Corp Fin has just released some new CDIs, summarized below, relating to material cybersecurity incidents. As you know, in July, the SEC voted, three to two, to adopt final rules on cybersecurity disclosure, which includes a requirement for material incident reporting on Forms 8-K and 6-K. Compliance with the 8-K and 6-K incident disclosure requirements will be required for all companies other than smaller reporting companies beginning on December 18, 2023. SRCs will have an additional 180 days deferral. (See this PubCo post.) The new CDIs can all be found under the caption Exchange Act Forms, in a new Section 104B, Item 1.05 Material Cybersecurity Incidents. Summaries are below, but each CDI number is linked to the CDI on the SEC website, so you can easily read the version in full.
Under the final rule, if a public company experiences a cybersecurity incident that the company determines to be material, the company is required to file a Form 8-K under new Item 1.05, describing the “material aspects of the nature, scope, and timing of the incident, and the material impact or reasonably likely material impact on the registrant, including its financial condition and results of operations.” The materiality determination regarding a cybersecurity incident must be made “without unreasonable delay” after discovery of the incident. To the extent that the required information has not been determined or is unavailable at the time of the required filing, the company is required to include a statement to that effect in the filing and then file an amendment to its Form 8-K containing that information within four business days after the company, without unreasonable delay, determines the information or the information becomes available.
In response to comments, the SEC adopted a provision allowing delayed filing for an initial 30 days where the Attorney General determines that the disclosure poses a substantial risk to national security or public safety and notifies the SEC in writing. Further extensions of up to 120 days are possible; longer delays would require an SEC exemptive order. The SEC advises that the staff have consulted with the DOJ “to establish an interagency communication process to allow for the Attorney General’s determination to be communicated to the Commission in a timely manner. The Department of Justice will notify the affected registrant that communication to the Commission has been made, so that the registrant may delay filing its Form 8-K.” The release observes that this delay provision is separate from Exchange Act Rule 0-6, which prohibits disclosure of classified information, and would take precedence over these cybersecurity disclosure rules. But how will all this work in practice? These new CDIs, together with the Department of Justice Material Cybersecurity Incident Delay Determinations, Department of Justice (2023), to which each of the CDIs refers, address some of those questions. The DOJ guidance is summarized in the SideBar below.

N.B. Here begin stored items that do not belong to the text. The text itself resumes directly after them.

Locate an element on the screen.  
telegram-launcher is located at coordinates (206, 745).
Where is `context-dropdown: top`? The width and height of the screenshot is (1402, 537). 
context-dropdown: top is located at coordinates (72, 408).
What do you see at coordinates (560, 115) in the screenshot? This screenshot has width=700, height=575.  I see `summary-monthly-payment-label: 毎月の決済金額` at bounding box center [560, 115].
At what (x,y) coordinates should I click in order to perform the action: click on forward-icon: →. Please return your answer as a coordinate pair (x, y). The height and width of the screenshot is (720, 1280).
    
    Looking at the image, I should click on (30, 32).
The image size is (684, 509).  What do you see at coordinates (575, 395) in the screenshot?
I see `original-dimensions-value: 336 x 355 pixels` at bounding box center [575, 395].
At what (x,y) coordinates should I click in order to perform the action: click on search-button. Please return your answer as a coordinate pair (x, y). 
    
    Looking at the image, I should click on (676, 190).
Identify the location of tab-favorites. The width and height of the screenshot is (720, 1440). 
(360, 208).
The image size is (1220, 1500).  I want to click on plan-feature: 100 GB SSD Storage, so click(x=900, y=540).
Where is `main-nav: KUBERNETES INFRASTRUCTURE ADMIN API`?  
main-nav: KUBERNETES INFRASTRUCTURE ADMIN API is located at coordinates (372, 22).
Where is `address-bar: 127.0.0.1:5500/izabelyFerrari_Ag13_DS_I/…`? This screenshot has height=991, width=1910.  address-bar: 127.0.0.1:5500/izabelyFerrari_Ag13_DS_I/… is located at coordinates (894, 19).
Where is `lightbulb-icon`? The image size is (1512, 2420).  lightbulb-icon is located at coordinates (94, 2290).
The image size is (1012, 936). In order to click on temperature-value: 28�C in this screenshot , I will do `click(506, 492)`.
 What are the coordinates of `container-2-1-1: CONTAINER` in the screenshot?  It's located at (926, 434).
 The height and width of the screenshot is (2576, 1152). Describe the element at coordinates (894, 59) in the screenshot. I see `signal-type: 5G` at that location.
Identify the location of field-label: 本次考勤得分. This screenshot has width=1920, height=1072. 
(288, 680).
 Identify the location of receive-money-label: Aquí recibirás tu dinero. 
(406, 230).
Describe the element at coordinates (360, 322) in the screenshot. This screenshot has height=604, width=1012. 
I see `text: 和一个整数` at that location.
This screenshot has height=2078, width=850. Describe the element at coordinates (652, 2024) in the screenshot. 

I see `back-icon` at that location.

Item 1.05 Material Cybersecurity Incidents
- New Question 104B.01 A company may delay providing the Item 1.05 Form 8-K disclosure only if the Attorney General determines that disclosure would pose a substantial risk to national security or public safety and notifies the SEC of that determination in writing before the Form 8-K would otherwise be due. Merely requesting a delay does not change the company’s filing obligation. If a company experiences a material cybersecurity incident and requests a determination of whether disclosure of the incident on Form 8-K poses a substantial risk, but the AG declines to make that determination or does not respond before the Form 8-K would otherwise be due, the company must still file the Form 8-K within four business days of its determination that the incident was material.
- New Question 104B.02 But if the company makes the same type of request and the AG determines that disclosure of the incident on Form 8-K would pose a substantial risk to national security or public safety and also notifies the SEC that disclosure should be delayed for the time period provided in Form 8-K Item 1.05(c), the company must file the Item 1.05 Form 8-K within four business days of the expiration of the delay period provided by the AG. If the company subsequently requests an additional delay from the AG, but the AG declines or does not timely respond before the expiration of the current delay period, the deadline for the company to file the Form 8-K is still four business days after the expiration of the original delay period provided by the AG.
- New Question 104B.03 If, after a material cybersecurity incident, disclosure on Form 8-K is delayed for up to 30 days, as specified by the AG, but the AG subsequently determines, during the delay period, that disclosure of the incident no longer poses a substantial risk to national security or public safety and notifies the SEC and the company of this new determination, the company must file the Item 1.05 Form 8-K within four business days of the AG’s notification to the SEC and the company. Here, Corp Fin refers companies specifically to “Changes in circumstances during a delay period” in the DOJ guidelines.